Belanghebbende is tegen die uitspraken in beroep gekomen bij de rechtbank Gelderland (hierna: de Rechtbank). De Rechtbank heeft het beroep gegrond verklaard, de uitspraken van de Inspecteur vernietigd, de navorderingsaanslag IB/PVV 2008 verminderd tot een, berekend naar een belastbaar inkomen uit aanmerkelijk belang van € 324.480, de heffingsrente overeenkomstig verminderd, de (naar het Hof begrijpt) Inspecteur veroordeeld tot vergoeding van immateriële schade voor een bedrag van € 167, de Staat veroordeeld tot vergoeding van immateriële schade van € 500, de Inspecteur veroordeeld tot betaling van de proceskosten en gelast dat de Inspecteur het griffierecht vergoedt.

1.4.

Belanghebbende heeft tegen de uitspraak van de Rechtbank hoger beroep ingesteld. De Inspecteur heeft incidenteel hoger beroep ingesteld.

1.5.

Het onderzoek ter zitting heeft plaatsgevonden op 24 september 2019. Ter zitting zijn tevens de (incidenteel) hoger beroepen behandeld met de zaaksnummers 18/00740 en 18/00741.

2 gronden

2.1.

Ter zitting zijn partijen tot overeenstemming gekomen dat:

-

de navorderingsaanslag IB/PVV 2008 moet worden verminderd tot een berekend naar een belastbaar inkomen uit aanmerkelijk belang van € 200.000;

-

de Inspecteur de kosten die belanghebbende in verband met de behandeling van het hoger beroep heeft moeten maken, forfaitair zal vergoeden; en

-

de Inspecteur het griffierecht voor hoger beroep aan belanghebbende zal vergoeden.

2.2.

Het Hof zal dienovereenkomstig beslissen.

2.3.

De kosten die belanghebbende in verband met de behandeling van het hoger beroep heeft moeten maken dienen overeenkomstig het Besluit proceskosten bestuursrecht vast te worden gesteld op € 1.536 (3 punten (hogerberoepschrift, zienswijze na incidenteel hoger beroep en bijwonen zitting)  wegingsfactor 1  € 512 (bedrag 2019)). Omdat er sprake is van samenhangende zaken (18/00740, 18/00741 en 18/00742) kent het Hof 1/3, zijnde € 512 toe aan belanghebbende en het resterende bedrag van € 1.024 aan de belanghebbende in de zaken met nummers 18/00740 en 18/00741.

2.4.

Belanghebbende heeft ter zitting nog uitdrukkelijk het standpunt ingenomen dat het sluiten van het compromis niet tot gevolg heeft dat zij ook haar standpunt laat varen dat met de Belastingdienst een overeenkomst bestaat omtrent de betaling van – onder meer – de onderhavige belastingaanslagen. In zoverre behoudt zij zich alle rechten en weren voor.
+++
Opdracht – Zet de alinea die begint met "Belanghebbende is tegen die uitspraken" uit het tekstfragment hierboven alstublieft om in een beknopte opsomming, met behoud van de belangrijkste feiten.

Gegevensitems:
+++
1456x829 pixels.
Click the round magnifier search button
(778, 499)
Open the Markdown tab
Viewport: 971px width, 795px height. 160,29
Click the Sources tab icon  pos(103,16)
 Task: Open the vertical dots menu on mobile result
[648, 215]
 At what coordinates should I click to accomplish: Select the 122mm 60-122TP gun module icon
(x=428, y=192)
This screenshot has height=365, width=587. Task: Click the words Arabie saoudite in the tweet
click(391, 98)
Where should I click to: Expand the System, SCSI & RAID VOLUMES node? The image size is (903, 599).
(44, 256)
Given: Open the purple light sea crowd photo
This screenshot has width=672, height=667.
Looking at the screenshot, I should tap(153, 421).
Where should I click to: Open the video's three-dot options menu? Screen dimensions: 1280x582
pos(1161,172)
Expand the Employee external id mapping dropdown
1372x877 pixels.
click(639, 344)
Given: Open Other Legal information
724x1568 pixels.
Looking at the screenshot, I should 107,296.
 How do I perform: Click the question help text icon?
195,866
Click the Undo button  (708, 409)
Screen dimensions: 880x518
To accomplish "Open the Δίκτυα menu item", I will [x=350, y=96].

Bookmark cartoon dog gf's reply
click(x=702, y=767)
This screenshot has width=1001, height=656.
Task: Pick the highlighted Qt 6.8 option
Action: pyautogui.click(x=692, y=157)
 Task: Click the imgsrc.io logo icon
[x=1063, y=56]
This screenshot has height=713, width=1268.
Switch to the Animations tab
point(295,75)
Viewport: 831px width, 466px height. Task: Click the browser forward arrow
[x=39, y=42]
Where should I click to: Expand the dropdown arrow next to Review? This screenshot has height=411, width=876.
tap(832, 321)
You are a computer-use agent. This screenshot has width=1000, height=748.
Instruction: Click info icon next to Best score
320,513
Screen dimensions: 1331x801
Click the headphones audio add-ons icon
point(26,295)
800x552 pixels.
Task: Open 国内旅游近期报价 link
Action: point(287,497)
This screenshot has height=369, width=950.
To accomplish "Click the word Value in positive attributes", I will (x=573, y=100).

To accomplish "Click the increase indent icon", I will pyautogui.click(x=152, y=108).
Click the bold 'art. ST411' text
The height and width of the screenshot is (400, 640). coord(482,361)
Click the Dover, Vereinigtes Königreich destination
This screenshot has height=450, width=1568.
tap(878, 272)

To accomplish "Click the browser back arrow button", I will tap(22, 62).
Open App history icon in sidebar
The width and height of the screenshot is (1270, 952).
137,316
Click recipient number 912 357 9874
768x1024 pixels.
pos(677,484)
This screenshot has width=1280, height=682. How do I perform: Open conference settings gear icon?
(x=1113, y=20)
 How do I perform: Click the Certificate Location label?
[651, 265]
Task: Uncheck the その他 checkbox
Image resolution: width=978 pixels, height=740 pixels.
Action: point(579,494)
+++
Uitgewerkte opdracht –
- Belanghebbende is tegen de uitspraken in beroep gegaan bij de rechtbank Gelderland.
- De Rechtbank heeft het beroep gegrond verklaard en de uitspraken van de Inspecteur vernietigd.
- De navorderingsaanslag IB/PVV 2008 is verminderd tot een aanslag berekend naar een belastbaar inkomen uit aanmerkelijk belang van € 324.480. De heffingsrente is overeenkomstig verminderd.
- De Inspecteur moet € 167 aan immateriële schade vergoeden. De Staat moet € 500 aan immateriële schade vergoeden.
- De Inspecteur moet de proceskosten betalen en het griffierecht vergoeden.